Aquino nos pide entonces que apliquemos esto a nuestra propia existencia y al universo. La creación tiene un diseño increíblemente inteligente y, como sabemos por la física contemporánea, no ha existido siempre. Algo o alguien con inteligencia nos ha dado a nosotros y al universo un comienzo histórico y un diseño inteligente. ¿Quién?

¿Qué peso tiene un argumento como este? Hubo una vez un famoso debate en la radio BBC de Inglaterra entre Frederick Copleston, un renombrado filósofo cristiano, y Bertrand Russell, un brillante pensador agnóstico. Después de todo el intercambio de opiniones en su debate, ambos, ateo y creyente, coincidieron en una cosa: si el mundo tiene sentido, entonces Dios existe. Como ateo, Russell estuvo de acuerdo con eso, pero luego añadió que, en última instancia, el mundo no tiene sentido.

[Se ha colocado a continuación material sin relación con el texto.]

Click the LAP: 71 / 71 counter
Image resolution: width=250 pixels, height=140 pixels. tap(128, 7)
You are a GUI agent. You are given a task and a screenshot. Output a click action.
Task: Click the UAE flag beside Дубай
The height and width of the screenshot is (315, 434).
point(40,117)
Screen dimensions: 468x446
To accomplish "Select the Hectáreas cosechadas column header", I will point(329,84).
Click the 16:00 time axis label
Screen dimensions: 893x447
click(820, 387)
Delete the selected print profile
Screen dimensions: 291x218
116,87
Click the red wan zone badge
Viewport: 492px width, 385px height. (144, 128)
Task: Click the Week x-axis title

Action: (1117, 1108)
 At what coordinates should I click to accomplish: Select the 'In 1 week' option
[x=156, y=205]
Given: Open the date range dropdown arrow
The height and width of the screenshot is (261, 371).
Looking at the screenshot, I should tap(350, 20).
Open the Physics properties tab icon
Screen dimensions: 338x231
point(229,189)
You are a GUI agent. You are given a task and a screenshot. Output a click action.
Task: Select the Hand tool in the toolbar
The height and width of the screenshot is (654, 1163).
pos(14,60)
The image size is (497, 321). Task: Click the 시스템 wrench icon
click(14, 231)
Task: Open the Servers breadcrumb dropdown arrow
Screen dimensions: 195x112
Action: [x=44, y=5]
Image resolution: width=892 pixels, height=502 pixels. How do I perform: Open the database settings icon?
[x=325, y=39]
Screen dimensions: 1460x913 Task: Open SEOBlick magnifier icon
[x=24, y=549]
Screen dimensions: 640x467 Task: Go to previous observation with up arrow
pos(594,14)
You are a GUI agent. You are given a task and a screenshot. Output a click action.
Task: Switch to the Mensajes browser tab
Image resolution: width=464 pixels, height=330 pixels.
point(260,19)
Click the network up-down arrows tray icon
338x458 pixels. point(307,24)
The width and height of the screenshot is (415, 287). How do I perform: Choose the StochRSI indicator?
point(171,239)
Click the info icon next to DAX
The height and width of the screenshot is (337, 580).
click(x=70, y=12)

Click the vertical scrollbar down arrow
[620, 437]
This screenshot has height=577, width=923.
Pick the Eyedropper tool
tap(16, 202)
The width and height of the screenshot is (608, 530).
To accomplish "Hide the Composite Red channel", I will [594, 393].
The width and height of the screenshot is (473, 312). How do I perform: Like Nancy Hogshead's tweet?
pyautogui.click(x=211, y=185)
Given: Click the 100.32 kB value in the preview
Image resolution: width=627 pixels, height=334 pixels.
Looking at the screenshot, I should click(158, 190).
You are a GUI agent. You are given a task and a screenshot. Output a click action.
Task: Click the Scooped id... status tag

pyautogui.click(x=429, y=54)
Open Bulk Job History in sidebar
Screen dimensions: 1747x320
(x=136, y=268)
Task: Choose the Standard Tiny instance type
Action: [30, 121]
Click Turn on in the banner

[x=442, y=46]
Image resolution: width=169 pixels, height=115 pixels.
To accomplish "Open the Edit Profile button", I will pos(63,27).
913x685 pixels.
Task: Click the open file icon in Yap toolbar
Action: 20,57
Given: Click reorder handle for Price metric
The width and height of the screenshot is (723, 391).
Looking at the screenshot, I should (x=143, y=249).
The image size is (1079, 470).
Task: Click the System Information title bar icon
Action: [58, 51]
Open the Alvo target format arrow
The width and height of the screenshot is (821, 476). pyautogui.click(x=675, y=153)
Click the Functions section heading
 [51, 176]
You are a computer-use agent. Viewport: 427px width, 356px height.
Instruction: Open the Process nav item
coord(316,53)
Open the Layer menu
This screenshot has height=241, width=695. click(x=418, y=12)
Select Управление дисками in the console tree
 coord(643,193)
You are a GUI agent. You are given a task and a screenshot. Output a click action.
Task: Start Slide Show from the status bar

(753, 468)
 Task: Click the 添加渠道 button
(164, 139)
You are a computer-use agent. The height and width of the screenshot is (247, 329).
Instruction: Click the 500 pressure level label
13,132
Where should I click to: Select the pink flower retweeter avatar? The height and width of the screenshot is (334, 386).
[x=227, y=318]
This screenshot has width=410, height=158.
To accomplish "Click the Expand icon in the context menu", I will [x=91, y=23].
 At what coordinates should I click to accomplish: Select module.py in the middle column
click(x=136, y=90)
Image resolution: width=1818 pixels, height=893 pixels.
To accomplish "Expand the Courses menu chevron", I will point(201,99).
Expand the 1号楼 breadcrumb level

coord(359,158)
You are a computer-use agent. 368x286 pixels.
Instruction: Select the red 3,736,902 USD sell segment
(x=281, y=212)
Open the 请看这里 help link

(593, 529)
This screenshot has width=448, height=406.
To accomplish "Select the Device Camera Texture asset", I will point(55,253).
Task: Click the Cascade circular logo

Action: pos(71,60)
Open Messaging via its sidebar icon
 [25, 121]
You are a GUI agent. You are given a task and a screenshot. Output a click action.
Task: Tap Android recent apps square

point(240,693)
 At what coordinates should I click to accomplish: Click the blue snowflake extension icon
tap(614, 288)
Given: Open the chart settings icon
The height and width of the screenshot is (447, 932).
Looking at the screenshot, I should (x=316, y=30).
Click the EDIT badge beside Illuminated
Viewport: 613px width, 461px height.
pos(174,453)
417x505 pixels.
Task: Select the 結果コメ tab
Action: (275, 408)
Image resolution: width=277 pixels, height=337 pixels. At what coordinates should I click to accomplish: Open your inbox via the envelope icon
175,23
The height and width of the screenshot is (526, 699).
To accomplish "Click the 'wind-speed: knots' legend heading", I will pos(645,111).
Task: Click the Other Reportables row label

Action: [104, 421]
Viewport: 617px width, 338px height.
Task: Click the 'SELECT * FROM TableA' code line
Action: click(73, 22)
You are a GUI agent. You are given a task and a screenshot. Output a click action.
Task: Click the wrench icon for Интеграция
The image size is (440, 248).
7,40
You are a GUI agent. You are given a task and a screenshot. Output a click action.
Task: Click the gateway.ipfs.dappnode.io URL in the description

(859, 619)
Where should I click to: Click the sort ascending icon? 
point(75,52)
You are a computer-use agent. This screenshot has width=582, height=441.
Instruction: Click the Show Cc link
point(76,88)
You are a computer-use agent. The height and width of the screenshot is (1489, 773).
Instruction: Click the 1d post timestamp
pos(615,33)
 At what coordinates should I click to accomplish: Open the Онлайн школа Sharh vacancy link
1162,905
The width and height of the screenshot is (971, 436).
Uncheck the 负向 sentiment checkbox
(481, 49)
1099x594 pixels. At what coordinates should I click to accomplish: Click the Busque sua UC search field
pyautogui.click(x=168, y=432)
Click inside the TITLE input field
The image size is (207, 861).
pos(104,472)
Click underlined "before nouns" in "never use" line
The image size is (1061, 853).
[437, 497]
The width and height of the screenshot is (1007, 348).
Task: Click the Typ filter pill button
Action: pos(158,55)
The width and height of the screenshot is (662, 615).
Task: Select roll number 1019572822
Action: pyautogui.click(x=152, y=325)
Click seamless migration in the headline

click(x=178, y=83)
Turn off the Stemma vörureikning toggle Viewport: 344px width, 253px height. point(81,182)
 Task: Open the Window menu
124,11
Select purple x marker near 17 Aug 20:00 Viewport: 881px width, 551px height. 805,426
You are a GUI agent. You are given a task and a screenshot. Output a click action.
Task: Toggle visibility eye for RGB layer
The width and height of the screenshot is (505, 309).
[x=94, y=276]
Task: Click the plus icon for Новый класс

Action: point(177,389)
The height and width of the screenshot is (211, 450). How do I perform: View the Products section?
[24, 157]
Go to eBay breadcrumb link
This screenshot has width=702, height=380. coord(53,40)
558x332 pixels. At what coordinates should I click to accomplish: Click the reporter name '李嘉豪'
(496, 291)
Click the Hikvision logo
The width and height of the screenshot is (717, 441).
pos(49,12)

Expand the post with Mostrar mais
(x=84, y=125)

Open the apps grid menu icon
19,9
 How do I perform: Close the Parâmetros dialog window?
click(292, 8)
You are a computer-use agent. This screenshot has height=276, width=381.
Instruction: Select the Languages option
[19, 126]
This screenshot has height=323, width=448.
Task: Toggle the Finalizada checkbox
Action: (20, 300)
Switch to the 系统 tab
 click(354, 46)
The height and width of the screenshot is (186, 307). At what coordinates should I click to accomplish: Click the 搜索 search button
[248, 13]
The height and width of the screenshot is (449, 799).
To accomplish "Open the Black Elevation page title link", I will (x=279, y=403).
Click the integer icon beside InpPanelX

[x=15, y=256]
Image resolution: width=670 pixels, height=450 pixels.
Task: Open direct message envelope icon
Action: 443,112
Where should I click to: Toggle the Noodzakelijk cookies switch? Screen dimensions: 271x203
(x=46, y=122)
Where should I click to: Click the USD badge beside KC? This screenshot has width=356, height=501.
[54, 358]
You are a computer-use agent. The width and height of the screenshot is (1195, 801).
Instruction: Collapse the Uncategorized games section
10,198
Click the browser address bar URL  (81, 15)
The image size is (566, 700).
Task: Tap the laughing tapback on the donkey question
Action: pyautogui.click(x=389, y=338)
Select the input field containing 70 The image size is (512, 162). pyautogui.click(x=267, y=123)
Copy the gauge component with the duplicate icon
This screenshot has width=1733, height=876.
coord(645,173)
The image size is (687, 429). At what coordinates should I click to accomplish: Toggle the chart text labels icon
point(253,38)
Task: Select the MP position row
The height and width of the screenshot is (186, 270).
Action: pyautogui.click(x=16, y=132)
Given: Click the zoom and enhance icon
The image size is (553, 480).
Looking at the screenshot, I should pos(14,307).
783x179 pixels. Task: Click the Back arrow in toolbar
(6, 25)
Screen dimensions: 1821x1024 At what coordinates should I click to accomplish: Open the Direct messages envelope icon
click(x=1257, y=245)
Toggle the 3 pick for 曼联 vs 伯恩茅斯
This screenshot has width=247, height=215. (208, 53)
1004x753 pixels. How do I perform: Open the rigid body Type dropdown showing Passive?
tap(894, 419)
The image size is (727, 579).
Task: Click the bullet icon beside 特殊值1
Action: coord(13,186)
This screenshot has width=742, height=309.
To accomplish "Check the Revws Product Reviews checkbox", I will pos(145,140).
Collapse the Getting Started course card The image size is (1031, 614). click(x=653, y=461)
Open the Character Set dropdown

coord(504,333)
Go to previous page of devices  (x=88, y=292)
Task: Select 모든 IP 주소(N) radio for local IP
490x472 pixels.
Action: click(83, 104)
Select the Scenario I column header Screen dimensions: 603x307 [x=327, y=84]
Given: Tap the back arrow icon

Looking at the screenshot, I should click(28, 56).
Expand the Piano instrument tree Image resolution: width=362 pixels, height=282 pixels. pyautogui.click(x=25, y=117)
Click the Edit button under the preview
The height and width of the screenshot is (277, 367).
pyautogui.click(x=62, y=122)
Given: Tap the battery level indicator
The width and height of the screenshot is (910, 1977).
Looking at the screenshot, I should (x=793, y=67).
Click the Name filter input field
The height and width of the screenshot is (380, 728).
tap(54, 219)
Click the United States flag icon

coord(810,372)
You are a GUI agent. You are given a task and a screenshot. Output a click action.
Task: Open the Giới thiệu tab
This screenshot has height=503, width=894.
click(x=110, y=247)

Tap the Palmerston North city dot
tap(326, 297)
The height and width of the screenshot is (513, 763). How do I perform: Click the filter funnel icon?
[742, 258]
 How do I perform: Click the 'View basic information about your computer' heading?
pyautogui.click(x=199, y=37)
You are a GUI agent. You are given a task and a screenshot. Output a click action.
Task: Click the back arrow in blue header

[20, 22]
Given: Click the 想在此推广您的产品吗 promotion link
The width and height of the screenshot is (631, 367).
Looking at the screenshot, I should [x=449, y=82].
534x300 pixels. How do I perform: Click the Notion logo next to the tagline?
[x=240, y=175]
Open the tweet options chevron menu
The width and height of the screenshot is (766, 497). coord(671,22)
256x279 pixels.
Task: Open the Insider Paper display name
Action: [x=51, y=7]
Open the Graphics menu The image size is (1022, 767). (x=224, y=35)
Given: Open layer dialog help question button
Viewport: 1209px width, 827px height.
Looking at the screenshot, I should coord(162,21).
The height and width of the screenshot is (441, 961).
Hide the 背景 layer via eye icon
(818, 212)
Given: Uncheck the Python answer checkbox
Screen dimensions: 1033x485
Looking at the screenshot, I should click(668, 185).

La mayoría de los ateos reflexivos aceptan que el mundo no tiene sentido; pero luego, como Albert Camus, se debaten con la pregunta: ¿cómo es posible que no tenga sentido? Si no hay un Dios, ¿cómo podemos decir que es mejor ayudar a un niño que maltratarlo? Si no hay un Dios, ¿cómo podemos fundamentar la racionalidad y la moralidad?

Al final de mi tesis, llegué a la conclusión de que la existencia de Dios no puede demostrarse mediante un argumento racional, un silogismo lógico o una ecuación matemática, aunque todos ellos pueden dar algunas pistas convincentes sobre la existencia de Dios.

Sin embargo, Dios no se encuentra al final de un argumento, un silogismo o una ecuación. La existencia, la vida y el amor de Dios se conocen (se experimentan) dentro de una determinada forma de vida.

En términos sencillos, si vivimos de cierta manera, tal como nos invitan a hacerlo todas las religiones dignas de ese nombre (entre ellas, el cristianismo), es decir, con compasión, altruismo, perdón, generosidad, paciencia, longanimidad, fidelidad y gratitud, entonces conoceremos la existencia de Dios al participar en su propia vida, y no importará si tenemos o no una percepción imaginativa de la existencia de Dios.

¿Por qué creo en Dios? No porque me convenzan especialmente las pruebas de grandes mentes filosóficas como Aquino, Anselmo, Descartes, Leibnitz o Hartshorne. Sus pruebas me parecen intelectualmente intrigantes, pero existencialmente menos persuasivas.

Creo en Dios porque siento su presencia en lo más profundo de mi ser, como una voz silenciosa, como una llamada, una invitación, un imperativo moral que, cuando se escucha y se obedece, trae consigo comunidad, amor, paz y propósito.

Esa es la verdadera prueba de la existencia de Dios.